* [Stored data entries]
——————————

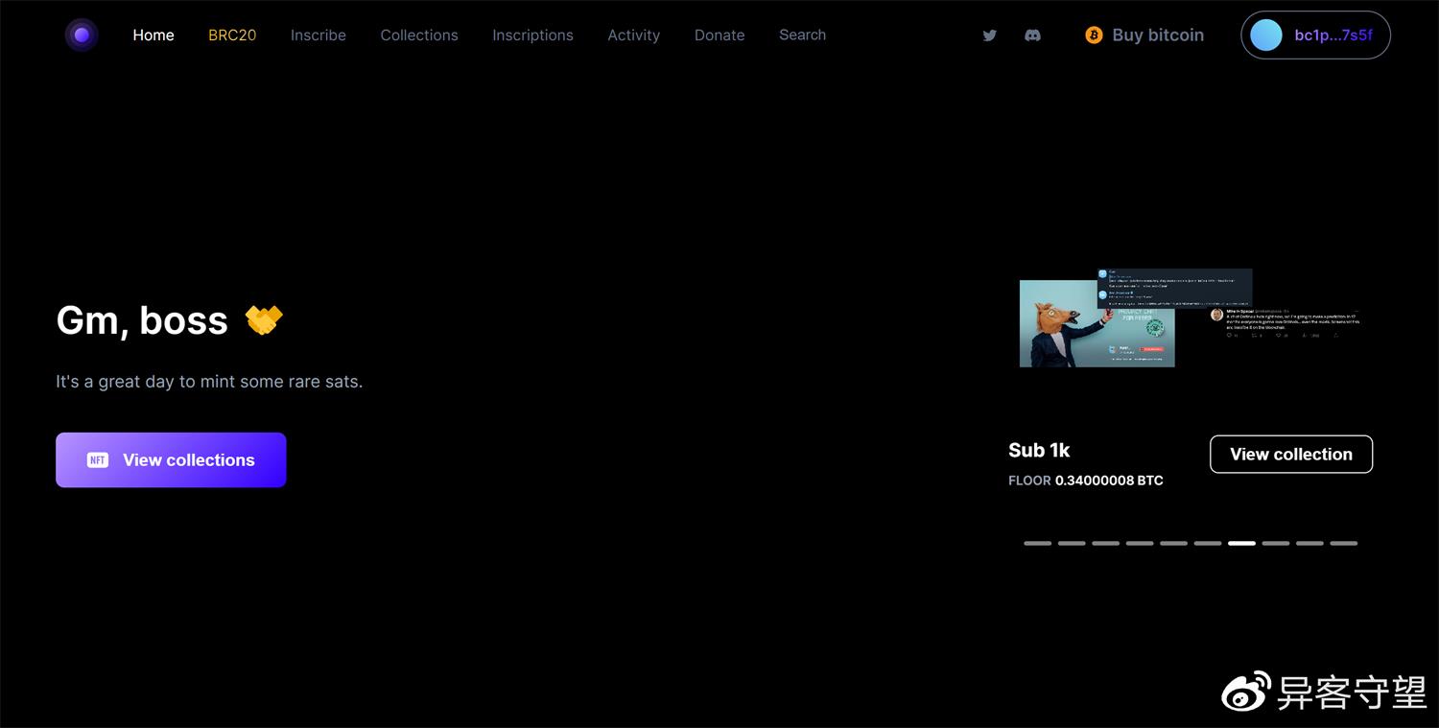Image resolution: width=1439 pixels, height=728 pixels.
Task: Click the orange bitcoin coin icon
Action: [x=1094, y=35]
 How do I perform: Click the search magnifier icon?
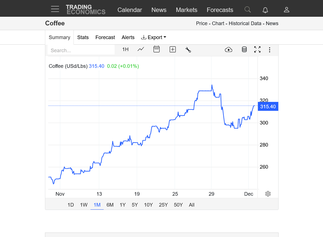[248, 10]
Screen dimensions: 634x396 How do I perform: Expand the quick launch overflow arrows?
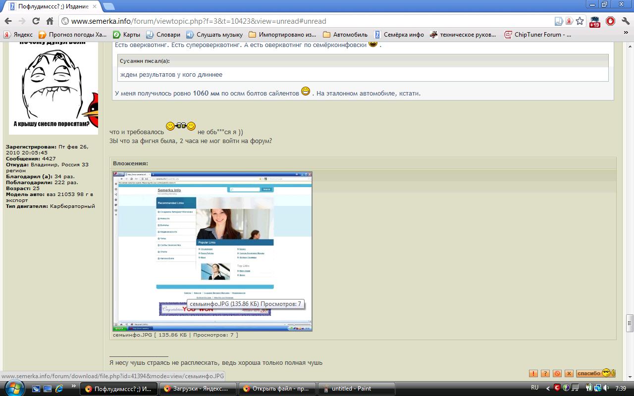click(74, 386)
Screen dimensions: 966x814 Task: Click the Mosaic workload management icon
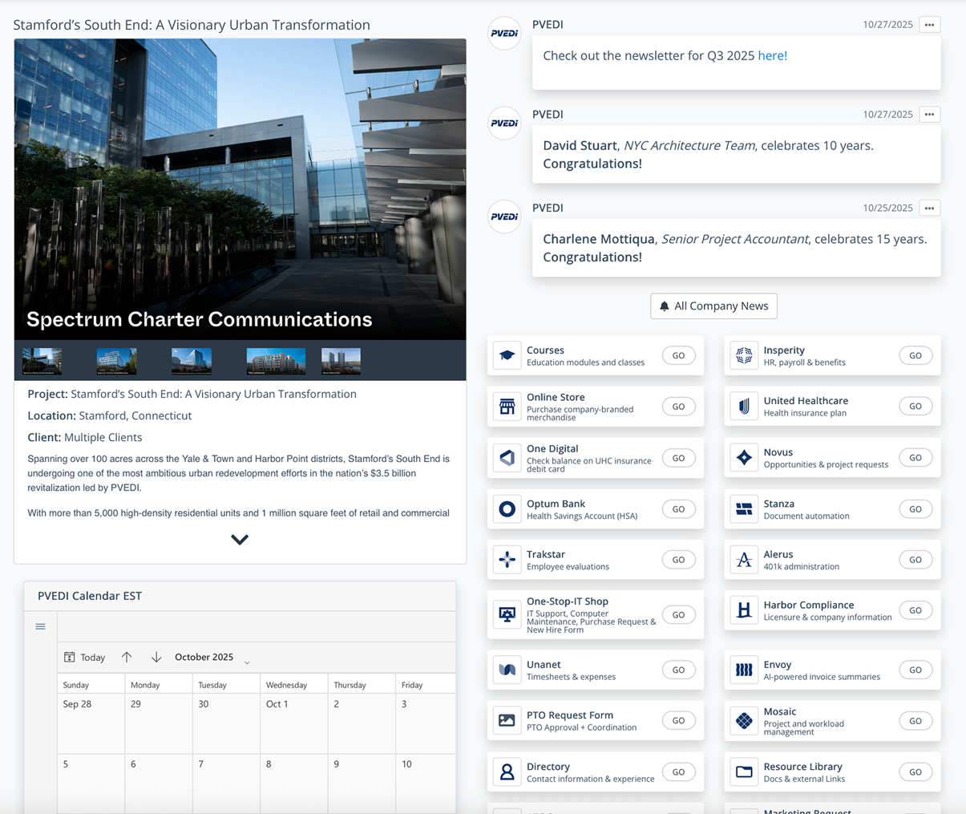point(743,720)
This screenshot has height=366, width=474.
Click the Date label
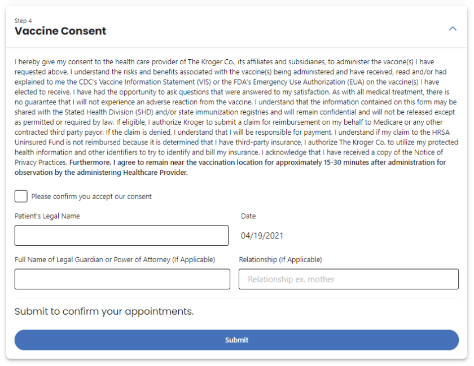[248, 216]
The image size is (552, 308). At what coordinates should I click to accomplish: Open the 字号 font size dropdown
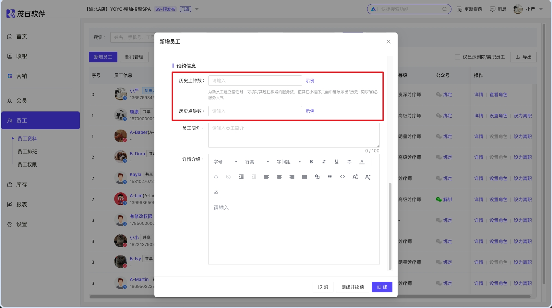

——————————

* [What you should do] Once the line containing "This screenshot has height=366, width=474." is found in the records above, it and every line after it up to the last must be repeated exactly, without pictures.

* [Answer to the problem]
This screenshot has height=366, width=474.
Click the Date label
[248, 216]
The image size is (552, 308). At what coordinates should I click to accomplish: Open the 字号 font size dropdown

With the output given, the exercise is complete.